On May 19, 2026 the Model Context Protocol shipped tunnels and self-hosted sandboxes in the same week — the two features that let an agent reach data behind a corporate firewall without opening an inbound port, and run its tools inside an auditable box the security team controls. Combined with MCP's December 2025 move under the Linux Foundation and Forrester's call that 30% of enterprise app vendors will ship an MCP server this year, the protocol has gone from a clever Anthropic spec to the default way AI connects to the systems a company already runs. For teams trying to put AI into a real product, the integration question stopped being 'which framework' and became 'how do we expose our systems as well-governed MCP servers.'

The dominant 2026 narrative is that AI is automating its own training: RLAIF lets a stronger model grade a weaker one, synthetic data is everywhere, and the obvious conclusion is that human evaluators are on the way out. The evidence points the other way. Frontier labs found that training models on their own outputs creates feedback loops that amplify their own mistakes, RLAIF is hard-capped by the capability of the AI annotator, and the most-repeated line in the tooling press all year is that code is now generated faster than teams can verify it. Cheap, fast generation didn't reduce the need for human ground truth — it raised the price of being wrong at scale. The scarce resource in 2026 isn't model capability. It's expert verification, and the teams that own it own the moat.

Google's Gemini 3.5 Flash, launched at I/O 2026, runs at roughly 289 output tokens per second — about four times faster than Opus 4.7 or GPT-5.5 — while reportedly beating last quarter's Gemini 3.1 Pro on most benchmarks. The headline is a speed number, but the consequence is architectural: a multi-step agent that reasons, calls a tool, observes, and tries again is a latency-multiplier, and below a certain tokens-per-second threshold those loops are simply too slow and too expensive to run in production. Speed just crossed that threshold for a class of agentic workloads that were demos last quarter. The catch is that 'fast and good enough' redraws your model-selection and lock-in decisions in ways the benchmark table doesn't show.

Within the same two weeks of May 2026, Cursor 3.2 shipped /multitask, Zed 1.0 launched with parallel agents in the editor, and Antigravity 2.0 made dynamic subagents a core primitive. The convergence is the story: when three independent tools ship the same model-agnostic pattern in one fortnight, the single-agent, watch-it-type loop is genuinely over. The scarce skill stops being how well you prompt one agent and becomes how well you decompose work into parallel streams, dispatch them, and review the merge. That's an organizational change disguised as a feature release — and most teams are tooled for the world it just replaced.

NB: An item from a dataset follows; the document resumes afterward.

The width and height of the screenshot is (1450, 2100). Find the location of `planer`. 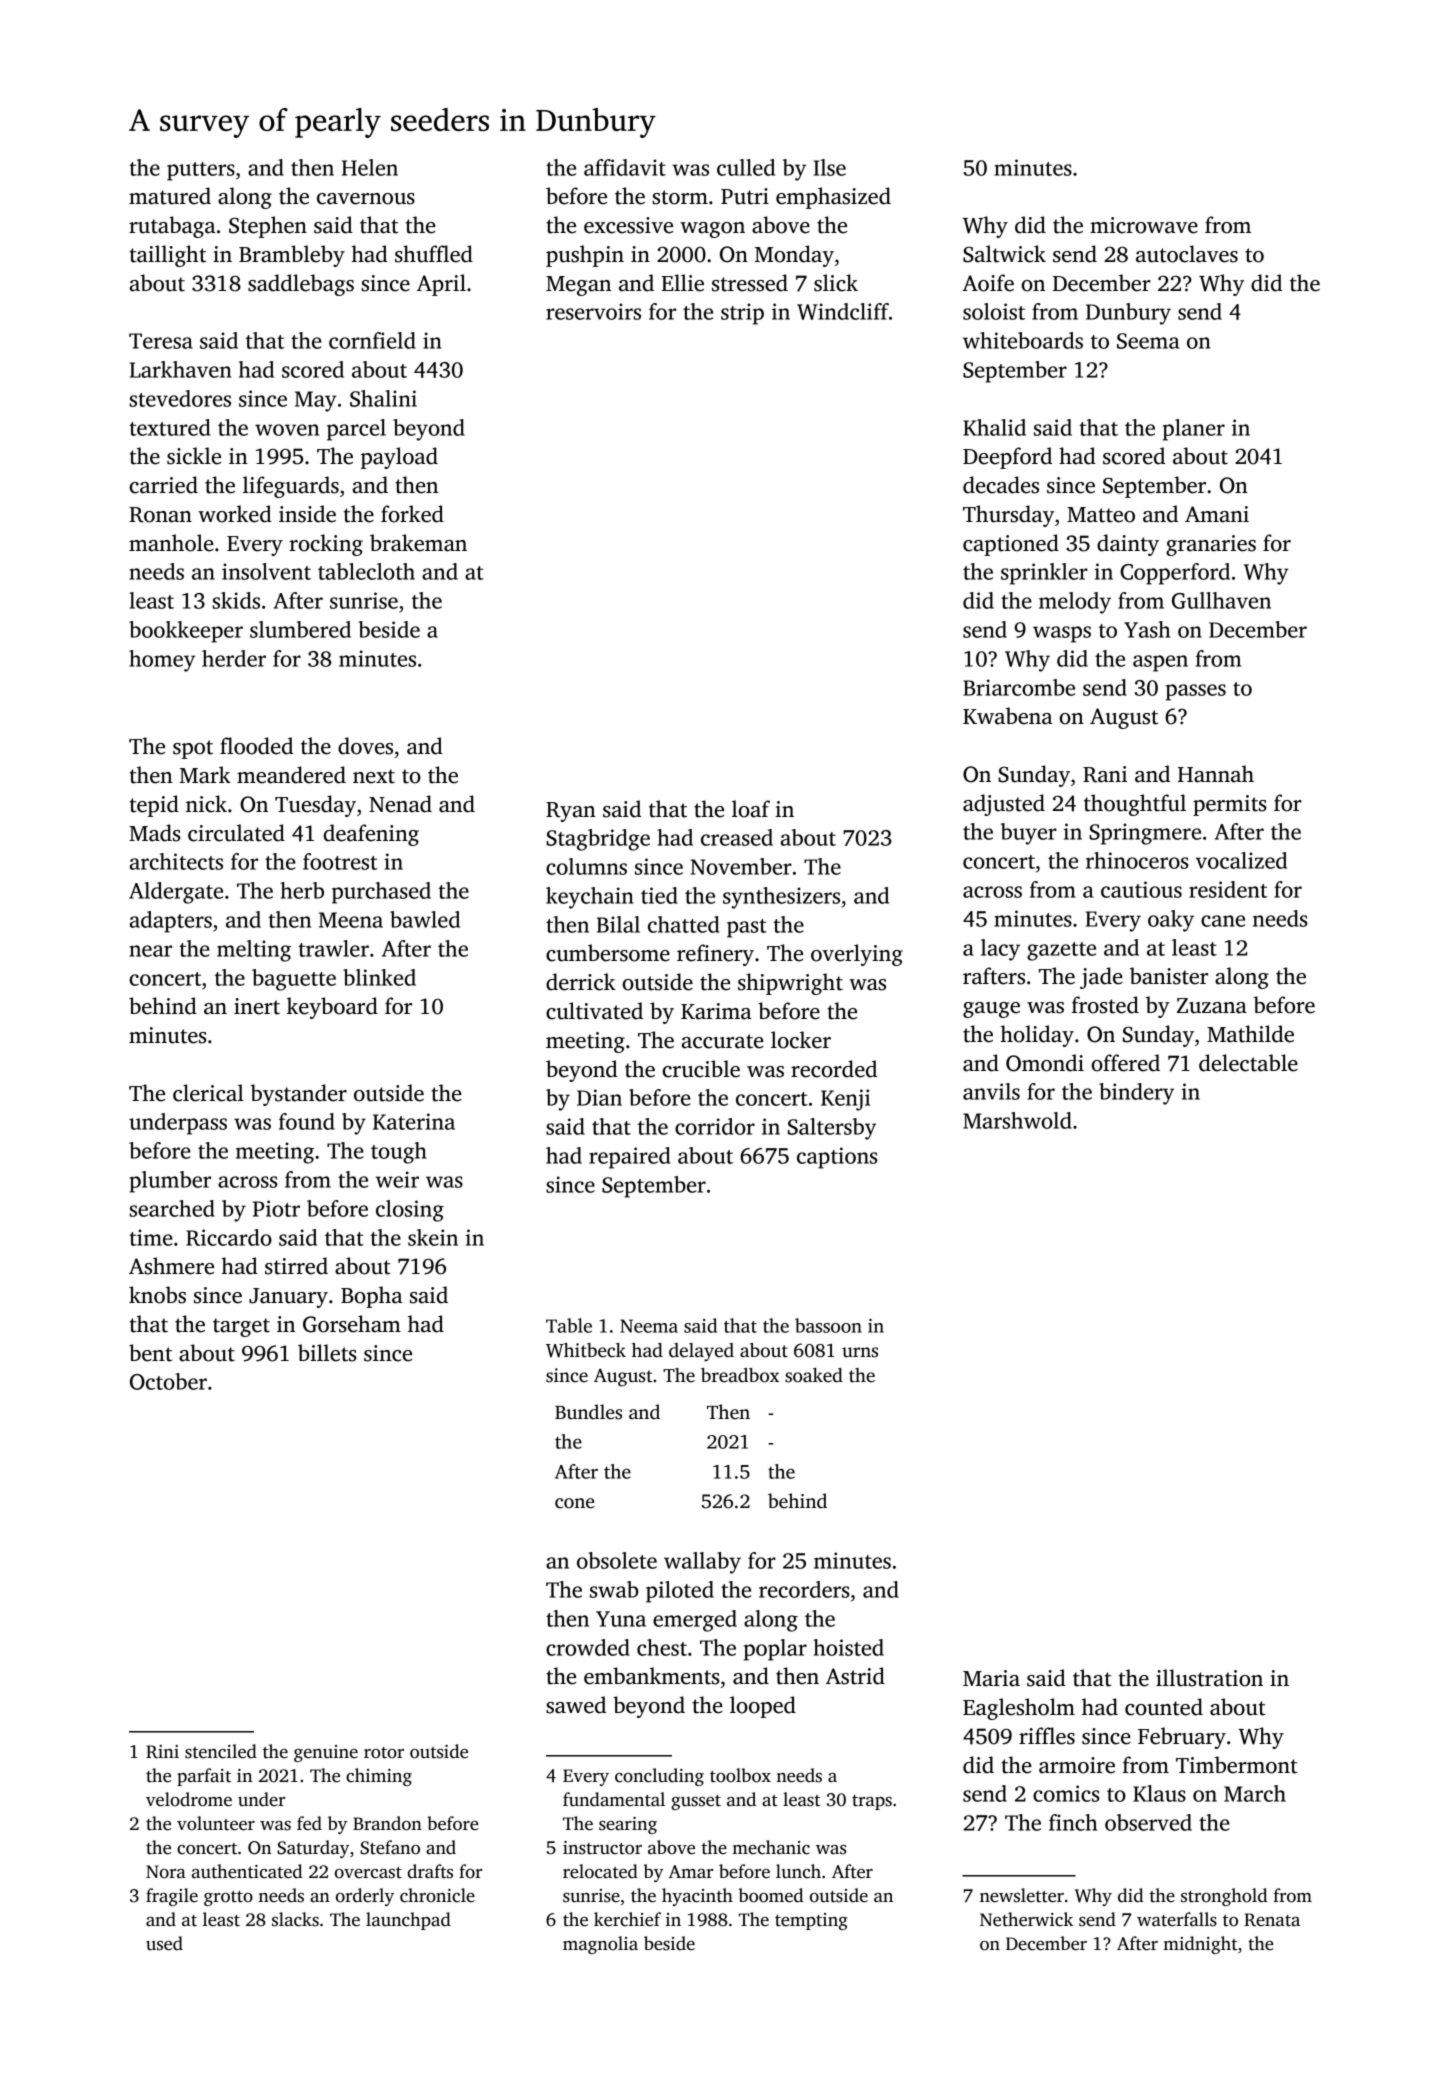

planer is located at coordinates (1194, 430).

Two announcements that landed in the same week tell the whole story of where AI-assisted engineering actually is in mid-2026: ServiceNow's Build Agent now runs inside Cursor, Windsurf, Claude Code, and GitHub Copilot — "governed by default" — and GitHub confirmed Copilot moves to AI-Credits-based billing on June 1. The headline framing is "agents are everywhere now." The substance is one tier deeper: code is being generated faster than teams can verify it, Gartner still projects 90% of enterprise engineers on AI assistants by 2028, and the two scarce resources are no longer model access or seat licenses — they're review capacity and a credit budget nobody is governing. The teams that win the back half of 2026 aren't the ones with the most agents. They're the ones who built the verification gate and the cost-attribution layer before the credit meter started running.